----- DOCUMENT SEGMENT -----
A recent flight I took with Delta is a perfect example. I arrived on a flight from New York in Salt Lake City where I had a connecting flight to Vancouver. Delta had overbooked the SLC to Van. flight and were offering people a night's accommodation and Delta vouchers to step off.
Fine. I had to work the next morning or I might have taken them up on the offer. They then announced that the weather in Vancouver was foggy and they might not be able to land there. If they couldn't, we were informed, the plane would land in Seattle (not Bellingham or Abbotsford which were both much closer to the destination and were suggested by passengers as possible landing sites). Once in Seattle, the plane would refuel and return to Salt Lake City. The passengers would be free to either return with the plane or disembark in Seattle where they would be, and I quote, "on their own"...
On their own. Think about that. My ticket said Vancouver. I paid for a flight to Vancouver. Seattle is a three-hour drive from Vancouver. Delta was not offering to provide flights to Vancouver when the weather cleared nor were they prepared to, for instance, rent a bus to transport their customers to their destination.
----- SUPPLIED ENTRIES -----
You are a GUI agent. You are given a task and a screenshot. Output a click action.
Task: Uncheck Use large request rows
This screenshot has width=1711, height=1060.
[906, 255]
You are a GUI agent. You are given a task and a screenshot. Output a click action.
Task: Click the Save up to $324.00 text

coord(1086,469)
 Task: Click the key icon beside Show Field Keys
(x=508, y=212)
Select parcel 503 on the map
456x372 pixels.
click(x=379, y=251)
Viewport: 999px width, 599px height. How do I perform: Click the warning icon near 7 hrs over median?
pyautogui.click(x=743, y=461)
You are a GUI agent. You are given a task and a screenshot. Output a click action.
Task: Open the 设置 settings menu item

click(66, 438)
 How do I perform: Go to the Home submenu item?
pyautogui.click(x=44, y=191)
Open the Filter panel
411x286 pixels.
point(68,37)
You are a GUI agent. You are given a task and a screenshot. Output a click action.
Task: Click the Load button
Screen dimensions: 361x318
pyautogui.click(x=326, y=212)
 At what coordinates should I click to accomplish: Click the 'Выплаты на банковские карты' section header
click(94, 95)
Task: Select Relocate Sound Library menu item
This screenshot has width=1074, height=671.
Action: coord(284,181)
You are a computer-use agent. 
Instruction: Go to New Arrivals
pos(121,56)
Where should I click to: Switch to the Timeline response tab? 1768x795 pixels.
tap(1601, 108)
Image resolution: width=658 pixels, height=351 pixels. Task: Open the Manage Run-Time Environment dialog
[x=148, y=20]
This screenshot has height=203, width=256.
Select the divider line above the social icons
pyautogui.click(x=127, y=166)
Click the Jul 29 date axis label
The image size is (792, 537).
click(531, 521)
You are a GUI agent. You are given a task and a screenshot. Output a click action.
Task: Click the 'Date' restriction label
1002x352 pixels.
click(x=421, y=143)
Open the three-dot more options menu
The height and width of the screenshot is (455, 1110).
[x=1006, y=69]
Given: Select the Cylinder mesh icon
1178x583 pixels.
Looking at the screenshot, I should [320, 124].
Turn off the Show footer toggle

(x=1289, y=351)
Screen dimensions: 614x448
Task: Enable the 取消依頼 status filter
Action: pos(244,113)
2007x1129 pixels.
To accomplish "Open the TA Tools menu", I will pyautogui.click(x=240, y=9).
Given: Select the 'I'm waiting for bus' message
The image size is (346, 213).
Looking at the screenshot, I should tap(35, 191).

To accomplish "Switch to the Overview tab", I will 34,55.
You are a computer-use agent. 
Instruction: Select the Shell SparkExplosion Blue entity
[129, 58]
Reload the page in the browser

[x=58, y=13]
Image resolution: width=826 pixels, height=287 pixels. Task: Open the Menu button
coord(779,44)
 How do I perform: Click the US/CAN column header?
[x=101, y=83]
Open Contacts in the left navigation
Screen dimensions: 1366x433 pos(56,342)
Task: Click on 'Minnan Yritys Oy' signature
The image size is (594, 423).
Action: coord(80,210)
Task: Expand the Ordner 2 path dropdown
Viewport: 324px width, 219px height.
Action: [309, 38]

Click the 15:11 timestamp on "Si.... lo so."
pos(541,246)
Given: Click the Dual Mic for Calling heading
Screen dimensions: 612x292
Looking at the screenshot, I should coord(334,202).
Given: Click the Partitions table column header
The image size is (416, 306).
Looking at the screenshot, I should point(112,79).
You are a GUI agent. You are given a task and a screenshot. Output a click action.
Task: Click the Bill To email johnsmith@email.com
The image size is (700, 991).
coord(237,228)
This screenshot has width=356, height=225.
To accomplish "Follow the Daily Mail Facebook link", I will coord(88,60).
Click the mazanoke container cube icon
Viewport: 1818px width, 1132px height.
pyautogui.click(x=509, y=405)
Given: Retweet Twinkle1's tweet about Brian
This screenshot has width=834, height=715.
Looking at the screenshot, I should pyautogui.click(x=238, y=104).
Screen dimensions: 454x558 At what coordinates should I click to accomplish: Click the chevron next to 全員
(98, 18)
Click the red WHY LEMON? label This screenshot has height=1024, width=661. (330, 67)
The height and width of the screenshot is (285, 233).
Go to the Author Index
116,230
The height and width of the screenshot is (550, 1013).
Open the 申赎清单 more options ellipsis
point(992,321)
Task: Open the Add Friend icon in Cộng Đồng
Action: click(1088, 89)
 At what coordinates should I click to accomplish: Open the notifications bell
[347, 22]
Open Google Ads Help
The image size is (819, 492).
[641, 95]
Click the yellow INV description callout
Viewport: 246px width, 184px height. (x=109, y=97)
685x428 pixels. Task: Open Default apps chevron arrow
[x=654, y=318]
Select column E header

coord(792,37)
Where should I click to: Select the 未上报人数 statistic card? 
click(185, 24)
-----
[GIVEN PROBLEM]
Continue the account of the Delta flight from Salt Lake City, picking up right after its last sentence.

[ANSWER TO THIS EXERCISE]
I get that weather can affect an airplane's ability to land and I sure as hell would rather land in Seattle than plough into the bogs surrounding Vancouver's airport. I understand that airlines are allowed to overbook though I think it's ridiculous. I can even appreciate that they wouldn't put passengers up in hotels for the night if we were forewarned and chose to go anyway.
But the sheer gall of telling a paying customer that they're "on their own" when they have a contract to deliver them to a certain place is nuts. On the way to Vancouver, where, ironically, we landed in very clear weather, several passengers were disgruntled enough to announce they wouldn't be flying Delta again. I wasn't one of them but only because I was too busy composing the letter I was going to send to Delta if they didn't get me to Vancouver.
Maybe I'll check out JetBlue next time. At least if they dump me in Seattle, they'll compensate me enough to rent a car.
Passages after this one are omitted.